L’invito al cugino dissociato Antonio Piccirillo

Panzuto è il cugino di Antonio Piccirillo, 25 anni. Antonio è il figlio di Rosario e più volte in questi anni ha preso le distanze dalla criminalità organizzata scendendo in piazza con l’Antimafia. “Invito mio cugino, visto e considerata la sua posizione, a supportarmi in questa lotta sociale che sto facendo anche io, per invitare i giovani a fare lo stesso passo” auspica ‘Genny terremoto’.

L’appello ai giovani: “Oggi imitano Gomorra ma la realtà è diversa”

“I ragazzi oggi sembrano tutti figli di Gomorra. All’apparenza sembrano tutti malavitosi per come si vestono, come si pongono. E’ uno stile che è diventato uno status. Oggi tutti pretendono rispetto, vogliono prevalere sugli altri. In realtà questi giovani vengono utilizzati dai grandi clan per attirare l’attenzione delle forze dell’ordine e continuare in silenzio a portare avanti i propri affari”.

“Da piccolo volevo fare il contrabbandiere”

“Oggi vorrei essere un esempio per i ragazzi.
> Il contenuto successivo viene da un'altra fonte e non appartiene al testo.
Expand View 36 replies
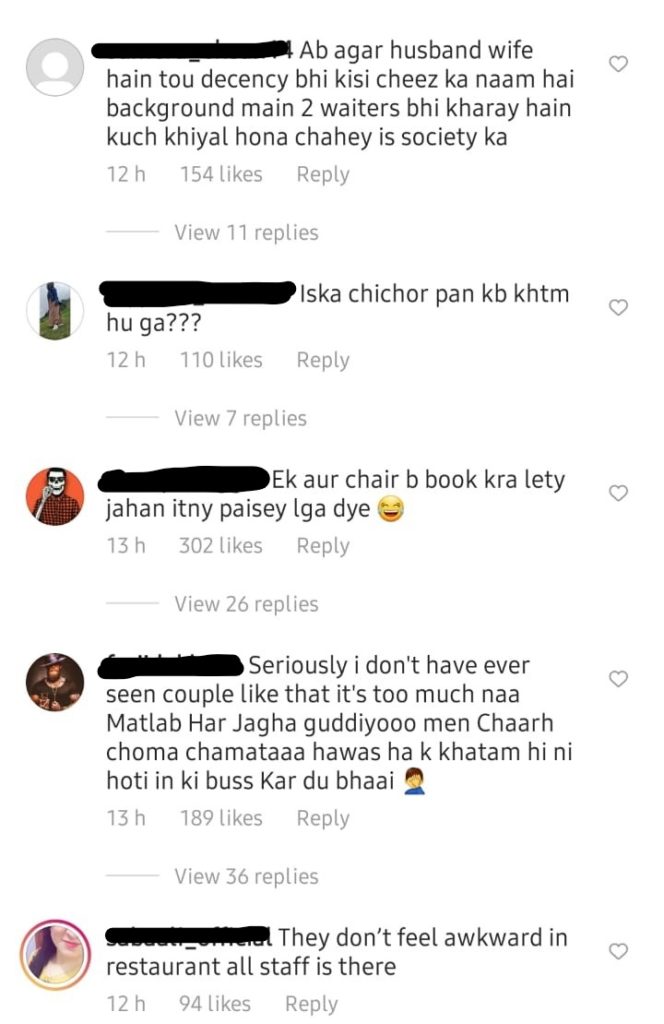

Vorrei raccontare la mia esperienza e far capire loro che ci sono altre strade. Da piccolo sognavo di fare il contrabbandiera perché pensavo fosse davvero un mestiere lecito. Purtroppo sono cresciuto così, in un ambiente dove c’era poco da scegliere. I ragazzi oggi invece devono avere l’opportunità di scegliere e capire bene cosa è giusto e cosa è sbagliato. La fascia d’età 15-25 anni è quella più delicata: se non vieni seguito bene, allora rischi davvero di prendere una brutta strada e pagarne poi le conseguenze. Quando sei più grande, invece, hai una consapevolezza diversa”.